An up-and-coming master of positioning his pieces in the chess match that is football, first-year head coach Kyle Shanahan provides the 49ers a lot luxuries when it comes to adding new players to the roster, particularly in the draft. These are players with no pro identities that are eager to be coached up and contribute.
The standout benefit of Shanahan, much like schemers Bill Belichick and Sean Payton, is that players that might otherwise fail or be underutilized in other systems can thrive under his offensive direction, coaching, scheme and on-field placement.
Digging deeper, the other great aspect of this is that Shanahan can take a tweener type player and draw up mismatches. There’s a few gems like that in this class, with Stanford’s Christian McCaffrey being the best of the bunch. But his mid first-round grade puts him in a place where it’s unlikely the 49ere will acquire him.
Put your worries aside, though, there’s someone else “a little more available” that would make for an exceptional toy for Shanahan . . .
TE/WR, Ole Miss
Evan Engram, at 6-3, 234 pounds, is somewhere between an effective slot receiver and a tight end. He can also line up at H-back. His versatility alone has to put him on Shanahan’s radar. I can already picture the coach twiddling his fingers in the war room like Montgomery Burns on Day 2.
The ex-Rebel has the potential to be that problematic for NFL defenses.
Engram, at his core, is that pesky pass-catcher that always seems to find soft spots in the defense without racing to them – and also consistently grabs the attention of his quarterback. He does that by being a smart football player. Being an unsuspecting tweener with multiple gears doesn’t hurt, either. You’ll see he uses his change in speed and fake blocking assignments to trick defenders to get to open space, pointing to his intellect.
Engram also brings a combination of three defining traits to the table, ones that clock him pretty well. Simply put, he’s an excellent route runner, a pure hands catcher and he tracks the ball very well in stride. The first two alone make him a solid player, but the third skill is an added bonus you’ll notice about Engram. Chad Kelly found him in stride a lot and he never slowed up or missed a beat.

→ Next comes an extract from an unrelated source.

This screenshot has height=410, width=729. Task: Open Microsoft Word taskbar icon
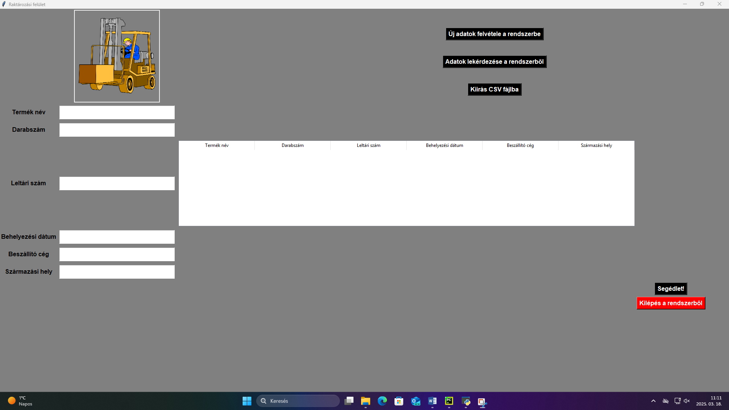[432, 401]
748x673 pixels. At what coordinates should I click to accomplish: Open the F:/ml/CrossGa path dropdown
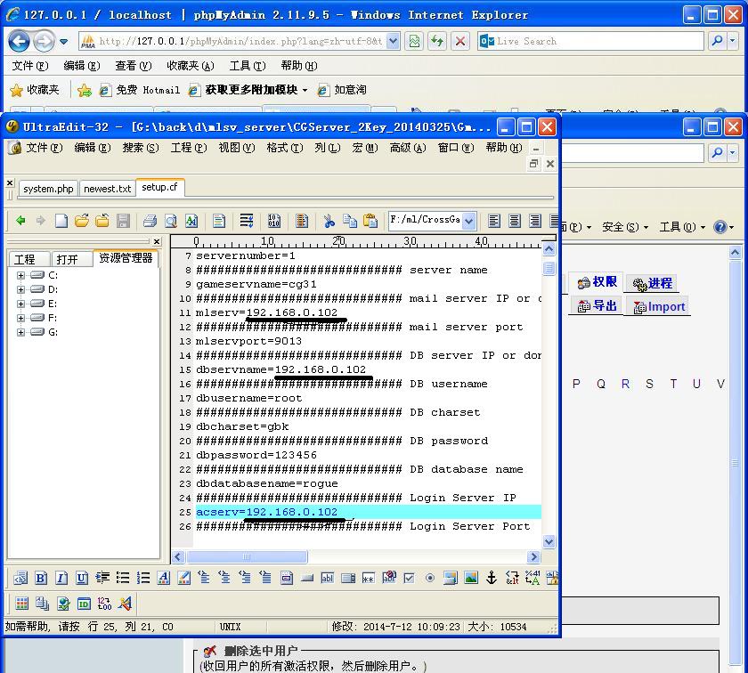pos(468,221)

That leads us to his next strength.
His run-after-catch ability is impressive; he consistently gets at least a few extra yards because of how smooth he brings the ball in and how quick he’s able to turn up field. But he can make chunk plays in the air, too. Engram caught all four targets that traveled 30 yards or further, according to Pro Football Focus. That cherry on top is part of what makes him an early-round prospect.
And, more specifically, he’s a killer in the seam:
The question for Engram is when he gets to the NFL, where will he play?
On a lot of medieval-thinking teams, he may be utilized strictly as a slot receiver or joker TE, which wouldn’t be necessarily bad. But, as mentioned before, with a mind like Shanahan, he could have no designated position, which I believe would be the way to maximize the talent Engram possesses.
And on paper, it makes sense to keep him listed as a tight end or TE/WR to continue to create those mismatches against linebackers and safeties. An NFL corner, particularly today’s athletic nickels, will be better equipped to run with him. Though, size wise, he can beat them to the ball, either leaping, boxing out or both. Engram also moved around a lot in college, so he’s accustomed to it – he should continue on that path.
That’s his fingerprint on the game.
Overall, he fits the prototype of Jordan Reed and Mychal Rivera, two athletic tight ends that rarely drop the ball.
Engram would be a nice Day 2 pick for the 49ers, especially if they don’t land one of the top three wideouts in Clemson’s Mike Williams, Western Michigan’s Corey Davis and Washington’s John Ross. It gives them great value in the later rounds and provides a starting-caliber X-factor.
As a rookie he’d push Logan Paulsen, provide an outlet option for Brian Hoyer, and settle in as a building block for the future. Paulsen, and even newly-acquired combo back/receiver Kyle Juszczyk, make me believe Engram is indeed Shanahan's type.
When with the Atlanta Falcons, the then-offensive coordinator also used multiple tight ends, from Levine Toilolo to Jacob Tamme to Austin Hooper. The three combined for 54 catches for 745 yards and seven touchdowns in 2016, and did it with a fairly equal share across the board.
The 49ers aren't done upgrading WR or TE, so adding Engram would be a strong step forward at both positions.